When connected as SYS I was able to reproduce the example in the white paper by copying and pasting. I would say the paper fully discloses the exploit.
I would not necessarily consider this a vulnerability, but yet another reason to protect the highly-privileged users and roles in your system. If a user cannot see SYS.LINK$ they cannot get to the encrypted password to decrypt it.
Personally I prefer not to include passwords in database links, but define them without a password whenever possible, then anyone using the link must have the same password on the local and remote databases, and no password is stored in sys.link$. This arrangement is not always feasible.
Edited by: Brian Bontrager on Apr 5, 2013 4:08 PM
For others who may see this thread, I found the referenced paper here: http://www.oracleforensics.com/wordpress/wp-content/uploads/2012/11/database_link_security.pdf
Thank you for your reply.
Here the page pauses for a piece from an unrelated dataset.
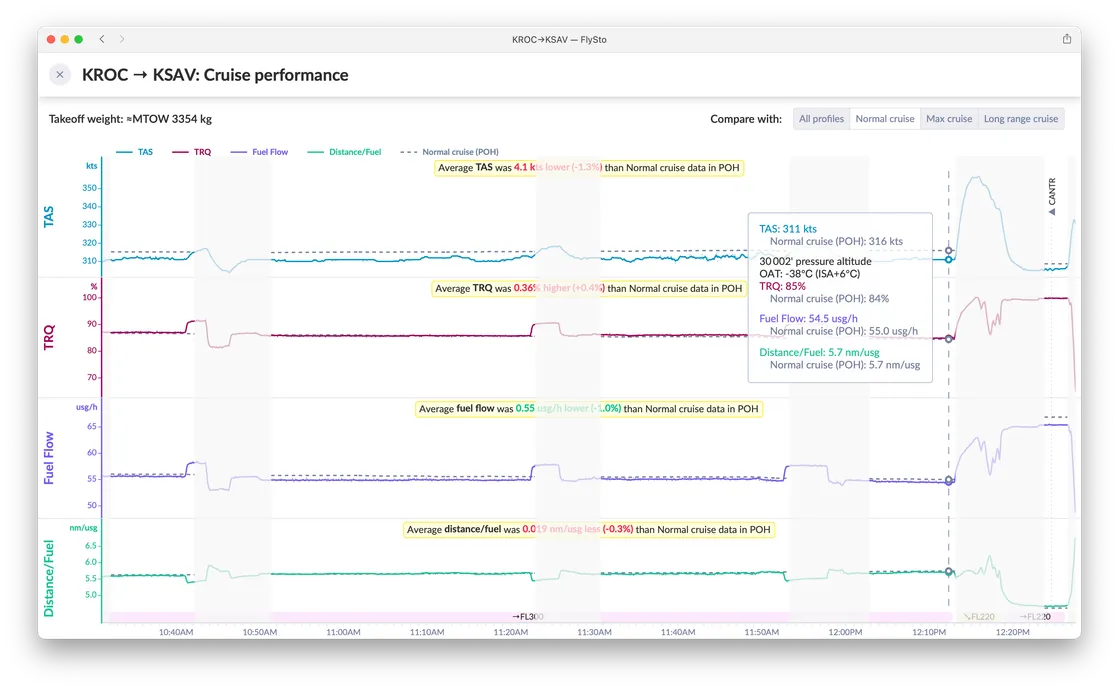
Task: Click the CANTR waypoint marker
Action: point(1051,196)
Are you referring to "connect to current_user" when you note "I prefer not to include passwords in database links, but define them without a password"?
If not, is there another way to define a database link without a password, or so that the password is not in sys.link$.passwordx?
I was referring to
which the documentation refers to as a "connected user database link". This is slightly different than the CURRENT_USER option.
create database link orcl2_link using 'ORCL2';
Thanks again. I see your point; this type is not always feasible.